Investigators conclude that asymptomatic carriers increased the duration of the pandemic. Every patient should be tested for COVID-19.
Test all patients who go to a hospital for COVID-19, even those who do not exhibit symptoms and are there for other medical reasons. It is very possible that more than one-third of patients not there for COVID-19 will be asymptomatic carriers of the virus who may endanger health care workers and other patients, according to a study in the American Journal of Infection Control.1
“The proportion of asymptomatic patients admitted with SARS-CoV-2 was significant,” investigators with the University of Louisville in Kentucky reported. “Identifying and isolating asymptomatic patients likely prevented exposure and development of hospital-acquired COVID-19 cases among health care workers and other patients, supporting the universal surveillance of all admitted patients.”

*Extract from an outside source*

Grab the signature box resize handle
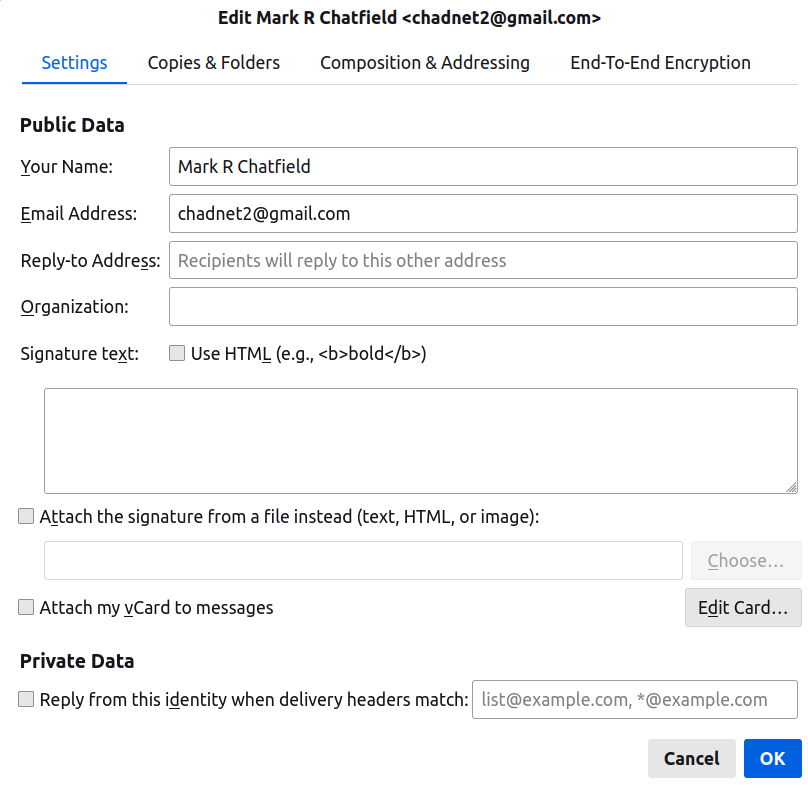808x806 pixels. [791, 487]

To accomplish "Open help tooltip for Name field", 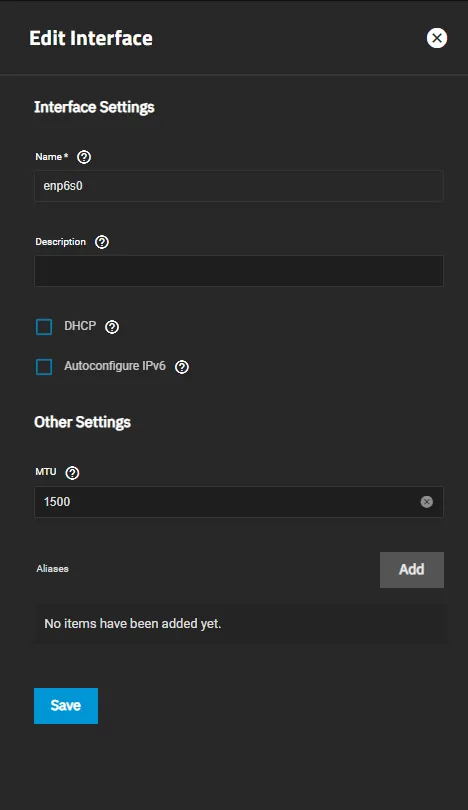I will [84, 157].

Investigators reached this conclusion even while acknowledging that such an approach can present logistical and financial hurdles including an increase in the cost of testing and use of the laboratory. Universal surveillance was instituted at the University of Louisville Hospital last April. The data were collected on patients from April 9, 2020, to July 1, 2020. Those who tested positive for COVID-19 were divided into symptomatic or asymptomatic categories, using the 11 symptoms that the Centers for Disease Control and Prevention says should be watched for.2
After reviewing 2882 COVID-19 tests, investigators found that 103 individuals tested positive for the disease, with 65 (63%) exhibiting symptoms and 38 (37%) considered asymptomatic. “The proportion of SARS-CoV-2 patients who were asymptomatic varied over the duration of the study but trended up from 20% at the onset of the study period to 60% at the end,” investigators wrote.
Forest W. Arnold, DO, MSc, the study’s corresponding author and an associate professor in the Division of Infectious Diseases at the University of Louisville, tells Infection Control Today® that a possible reason for this is that “there was much less travel early, during the national quarantine, but later people got out more and thus hurt themselves in car wrecks or once they got to where they were going—to work or whatever. Traveling not only put them at risk for trauma, but also for acquiring COVID-19.”
Investigators concluded that asymptomatic carriers increased the duration of the pandemic. “The reason that we currently isolate asymptomatic and symptomatic SARS-CoV-2 patients in the hospital is based on the indirect finding that they shed live virus,” the study states. “Thus, the premise of isolating asymptomatic positive patients is to contain the shedding of live virus.”
The most common reasons for admitting asymptomatic patients were trauma or childbirth. Investigators also found some socioeconomic factors involved.
“Known risk factors for COVID-19 include persons frequently in congregate settings with an increased likelihood of close contact,” the study states. “The risk factors were exemplified in our population as pregnancy, poverty, and crowding. These clusters represented a group of pregnant Hispanic patients from one area, and additional clusters of both symptomatic and asymptomatic patients in densely populated urban parts of [Louisville]. This type of information could contribute to outbreak investigations by a health department.”